> **WORK INSTRUCTIONS**: Word for word, repeat each record that follows.

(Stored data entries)

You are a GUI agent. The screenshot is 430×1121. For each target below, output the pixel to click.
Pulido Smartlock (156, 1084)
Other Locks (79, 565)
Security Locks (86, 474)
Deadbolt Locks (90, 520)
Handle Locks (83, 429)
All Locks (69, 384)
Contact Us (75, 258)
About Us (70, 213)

> **WRITTEN RESPONSE**:
You are a GUI agent. The screenshot is 430×1121. For each target below, output the pixel to click.
Pulido Smartlock (156, 1084)
Other Locks (79, 565)
Security Locks (86, 474)
Deadbolt Locks (90, 520)
Handle Locks (83, 429)
All Locks (69, 384)
Contact Us (75, 258)
About Us (70, 213)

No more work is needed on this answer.